Mixed to Order and Cross-Matched Between Brands

Every gray on this site is a real, buyable product, mixed on demand at a paint counter from a tint base and colorant. That means you are not limited to whatever a single store stocks on the shelf; the formula is made fresh in the finish and quantity you need. It also means stock-outs of a specific can rarely matter.

It also means you are not married to one brand. If you love a particular gray but prefer another brand's paint line for its durability, sheen options, or price, the counter can cross-match the color closely in that brand's product. Bring the name or a chip, and you can keep the look while choosing the paint that fits your project and budget.

Gray paint — frequently asked questions

How do I find out a gray's undertone before I paint?+

Tape a large sample next to a sheet of pure white paper and look at it in daylight. Against true white, the gray's real lean toward blue, green, violet, or warm beige becomes obvious.
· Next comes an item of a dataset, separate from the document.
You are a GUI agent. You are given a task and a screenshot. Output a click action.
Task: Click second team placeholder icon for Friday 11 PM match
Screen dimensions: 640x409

Big samples beat small chips every time, because the undertone grows stronger as the area gets larger.

What LRV should I look for in a light, airy gray?+

Aim for an LRV of about 60 or higher for a soft, bright gray that keeps a room open and behaves almost like a warm white. The 45 to 60 range is the popular mid-gray that still feels airy in average light. Lower than that and the room starts to feel deeper and cozier rather than light.

Why does my gray look blue or purple on the wall?+

That is the hidden undertone being amplified by your light and the larger surface area. Cool, north-facing light pushes blue and green forward, and many grays carry a faint violet base that shows up at scale. Choosing a warmer gray and testing it in your actual room light usually fixes the problem.

What color trim and ceiling go best with gray walls?+

A clean white is the classic choice, but match the temperature to your gray, a warm white with greige and a cooler white with a blue-gray. For a softer look, use a lighter shade of the same gray on the trim. The key is to avoid pairing a cool white with a warm wall, or they will visually clash.

Is gray a good choice for a dark, north-facing room?+

It can be, but choose carefully. North light is cool and will exaggerate any blue or green undertone, so lean warm and pick a higher LRV so the space does not feel gloomy. Avoid deep, cold grays in a dim room unless you genuinely want a cave-like, enveloping mood.

Can I get the same gray in a different paint brand?+

Yes. Every gray here is mixed to order at a paint counter, and the staff can cross-match a color closely into another brand's paint line. Bring the color name or a chip, and you can keep the look while choosing the brand, sheen, and price that suit your project.

What is the single biggest mistake people make with gray?+

Picking from a small chip and never testing real samples in their own home. Gray shifts dramatically between store lighting and home light, and the undertone you overlook on the chip is the one that disappoints on the wall. Paint large samples, view them at the times you use the room, and live with them for a day or two before committing.